During battles, "if crusaders got to the Muslim camp they would stop fighting and start eating. And it would cost them the battle. It happened twice at the siege of Acre,” says John Hosler, associate professor of military history at the U.S. Army Command & General Staff College, a medievalist military expert and author of The Siege of Acre, 1189-1191. At one point in the Third Crusade, an observer noted several kitchens in the sultan Saladin’s camp, with up to nine cauldrons each. Those cauldrons were substantial—Hosler points out you could fit four cows’ heads in each. The Christian invaders had nothing comparable.
Genghis Khan’s Mongol Warriors
The Mongol diet “was not gourmet,” says Morris Rossabi, a historian and author of The Mongols and Global History. In the early 13th century, when Genghis Khan was conquering swaths of Asia (mostly in the territory we’d now call China), his horde wasn’t able to carry much. Warriors were supplied by their own households, and as territories were conquered, the Mongols came in contact with foodstuffs like wine. (Their homegrown brand of liquor was fermented mare’s milk called airag, or kumis.)

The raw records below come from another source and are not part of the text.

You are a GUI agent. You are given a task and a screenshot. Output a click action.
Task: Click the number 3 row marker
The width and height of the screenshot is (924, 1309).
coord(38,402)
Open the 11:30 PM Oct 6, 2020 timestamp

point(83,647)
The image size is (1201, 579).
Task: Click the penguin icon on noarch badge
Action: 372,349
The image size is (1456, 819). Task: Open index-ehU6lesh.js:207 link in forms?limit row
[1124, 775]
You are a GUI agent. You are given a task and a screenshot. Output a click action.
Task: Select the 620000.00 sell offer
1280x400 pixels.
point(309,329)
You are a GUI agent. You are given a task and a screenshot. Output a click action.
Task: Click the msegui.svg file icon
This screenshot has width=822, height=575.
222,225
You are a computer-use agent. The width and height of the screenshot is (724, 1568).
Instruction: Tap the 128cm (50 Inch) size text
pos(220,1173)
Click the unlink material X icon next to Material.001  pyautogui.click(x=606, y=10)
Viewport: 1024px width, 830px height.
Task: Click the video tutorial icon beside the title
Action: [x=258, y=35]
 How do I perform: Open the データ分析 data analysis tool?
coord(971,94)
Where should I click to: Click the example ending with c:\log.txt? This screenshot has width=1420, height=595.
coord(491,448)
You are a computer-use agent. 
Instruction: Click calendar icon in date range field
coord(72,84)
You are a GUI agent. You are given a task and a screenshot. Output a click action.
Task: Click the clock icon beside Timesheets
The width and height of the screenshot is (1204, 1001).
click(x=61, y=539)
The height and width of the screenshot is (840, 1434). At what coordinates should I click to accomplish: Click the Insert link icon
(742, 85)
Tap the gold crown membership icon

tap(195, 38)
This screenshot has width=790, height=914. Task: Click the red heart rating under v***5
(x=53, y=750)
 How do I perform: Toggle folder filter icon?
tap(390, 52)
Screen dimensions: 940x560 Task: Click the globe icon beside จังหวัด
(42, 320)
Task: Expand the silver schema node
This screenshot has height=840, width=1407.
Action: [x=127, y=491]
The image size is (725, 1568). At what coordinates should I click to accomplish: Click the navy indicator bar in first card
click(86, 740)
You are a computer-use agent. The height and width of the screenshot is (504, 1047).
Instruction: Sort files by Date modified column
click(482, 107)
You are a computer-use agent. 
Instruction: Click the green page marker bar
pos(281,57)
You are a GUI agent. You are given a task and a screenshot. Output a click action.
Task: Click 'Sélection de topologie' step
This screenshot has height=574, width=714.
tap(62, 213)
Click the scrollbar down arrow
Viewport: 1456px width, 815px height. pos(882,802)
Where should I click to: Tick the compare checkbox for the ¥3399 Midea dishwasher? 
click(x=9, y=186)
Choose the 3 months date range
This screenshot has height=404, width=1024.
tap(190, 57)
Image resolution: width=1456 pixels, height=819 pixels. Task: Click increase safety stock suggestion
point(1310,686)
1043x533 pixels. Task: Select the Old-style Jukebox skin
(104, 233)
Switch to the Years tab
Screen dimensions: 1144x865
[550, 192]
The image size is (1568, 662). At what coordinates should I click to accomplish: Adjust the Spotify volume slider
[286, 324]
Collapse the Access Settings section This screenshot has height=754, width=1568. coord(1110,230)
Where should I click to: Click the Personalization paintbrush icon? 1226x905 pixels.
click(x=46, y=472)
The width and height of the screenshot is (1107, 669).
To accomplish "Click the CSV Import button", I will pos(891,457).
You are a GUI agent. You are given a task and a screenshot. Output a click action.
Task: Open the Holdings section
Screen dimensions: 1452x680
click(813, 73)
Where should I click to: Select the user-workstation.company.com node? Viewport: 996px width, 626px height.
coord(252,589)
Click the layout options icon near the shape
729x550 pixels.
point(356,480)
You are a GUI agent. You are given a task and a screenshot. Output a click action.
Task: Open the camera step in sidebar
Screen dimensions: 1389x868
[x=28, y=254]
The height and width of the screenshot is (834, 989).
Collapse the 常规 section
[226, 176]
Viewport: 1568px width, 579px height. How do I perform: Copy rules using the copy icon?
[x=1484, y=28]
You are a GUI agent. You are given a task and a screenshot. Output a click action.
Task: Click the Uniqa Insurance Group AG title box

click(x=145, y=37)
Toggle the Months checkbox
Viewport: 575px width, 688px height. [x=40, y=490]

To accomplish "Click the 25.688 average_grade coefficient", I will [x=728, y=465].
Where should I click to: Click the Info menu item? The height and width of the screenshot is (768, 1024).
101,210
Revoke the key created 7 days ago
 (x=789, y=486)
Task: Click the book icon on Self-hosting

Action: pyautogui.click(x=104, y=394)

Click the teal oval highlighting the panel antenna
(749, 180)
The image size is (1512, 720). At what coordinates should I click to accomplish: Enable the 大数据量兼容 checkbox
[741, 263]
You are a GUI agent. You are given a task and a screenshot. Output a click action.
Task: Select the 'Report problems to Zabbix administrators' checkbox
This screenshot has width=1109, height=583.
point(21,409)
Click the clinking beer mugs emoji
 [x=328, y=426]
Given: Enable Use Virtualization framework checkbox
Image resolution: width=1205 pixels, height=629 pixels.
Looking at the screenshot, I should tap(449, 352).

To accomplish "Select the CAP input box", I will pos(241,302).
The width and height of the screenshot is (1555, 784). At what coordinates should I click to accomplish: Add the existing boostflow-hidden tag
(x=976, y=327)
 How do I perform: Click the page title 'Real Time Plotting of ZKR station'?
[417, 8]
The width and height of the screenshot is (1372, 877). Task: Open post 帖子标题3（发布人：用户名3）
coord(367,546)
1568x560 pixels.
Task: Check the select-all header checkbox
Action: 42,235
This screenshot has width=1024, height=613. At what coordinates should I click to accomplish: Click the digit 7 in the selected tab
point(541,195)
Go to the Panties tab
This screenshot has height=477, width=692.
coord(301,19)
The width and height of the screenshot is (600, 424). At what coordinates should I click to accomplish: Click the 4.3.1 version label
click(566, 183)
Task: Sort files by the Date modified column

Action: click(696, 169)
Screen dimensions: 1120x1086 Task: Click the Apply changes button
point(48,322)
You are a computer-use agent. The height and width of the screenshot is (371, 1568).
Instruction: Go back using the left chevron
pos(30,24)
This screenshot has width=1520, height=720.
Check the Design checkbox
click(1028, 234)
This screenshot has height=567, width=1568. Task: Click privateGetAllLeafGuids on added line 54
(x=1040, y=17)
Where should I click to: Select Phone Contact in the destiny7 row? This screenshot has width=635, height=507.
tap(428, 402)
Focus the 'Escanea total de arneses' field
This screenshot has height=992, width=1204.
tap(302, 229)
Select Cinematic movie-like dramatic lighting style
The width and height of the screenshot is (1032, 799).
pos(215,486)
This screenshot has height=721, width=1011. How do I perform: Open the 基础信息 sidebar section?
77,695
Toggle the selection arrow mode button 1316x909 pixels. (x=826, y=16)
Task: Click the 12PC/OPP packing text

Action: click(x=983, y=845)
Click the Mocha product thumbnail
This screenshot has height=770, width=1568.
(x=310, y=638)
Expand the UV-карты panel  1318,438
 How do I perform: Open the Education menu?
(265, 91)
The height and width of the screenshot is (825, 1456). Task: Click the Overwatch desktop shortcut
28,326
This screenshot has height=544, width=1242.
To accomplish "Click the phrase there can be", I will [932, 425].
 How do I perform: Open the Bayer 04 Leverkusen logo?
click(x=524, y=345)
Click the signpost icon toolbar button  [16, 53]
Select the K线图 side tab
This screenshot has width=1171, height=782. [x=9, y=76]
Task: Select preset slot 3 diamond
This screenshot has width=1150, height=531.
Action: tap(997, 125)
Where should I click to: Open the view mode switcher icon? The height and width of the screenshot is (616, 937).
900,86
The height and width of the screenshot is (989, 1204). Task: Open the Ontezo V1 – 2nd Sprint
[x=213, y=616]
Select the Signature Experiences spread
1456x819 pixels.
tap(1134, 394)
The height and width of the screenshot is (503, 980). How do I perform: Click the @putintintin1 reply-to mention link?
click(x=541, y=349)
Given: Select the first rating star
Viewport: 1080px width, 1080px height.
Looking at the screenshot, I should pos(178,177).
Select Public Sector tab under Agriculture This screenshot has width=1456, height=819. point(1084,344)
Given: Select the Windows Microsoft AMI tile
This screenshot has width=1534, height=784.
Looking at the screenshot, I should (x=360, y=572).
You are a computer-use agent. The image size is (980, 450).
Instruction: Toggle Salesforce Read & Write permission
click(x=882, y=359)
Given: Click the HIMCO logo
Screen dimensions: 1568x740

The Mongolian lands were not particularly arable, nor did the Mongols stay in one place for a long time, so fruits and vegetables weren't staples. The Mongols brought their herds of cows and sheep with them on campaigns. When herds were unavailable, the horsemen would hunt (dogs, marmots and rabbits) or subsist on dried milk curd, cured meat and both fresh and fermented mare’s milk.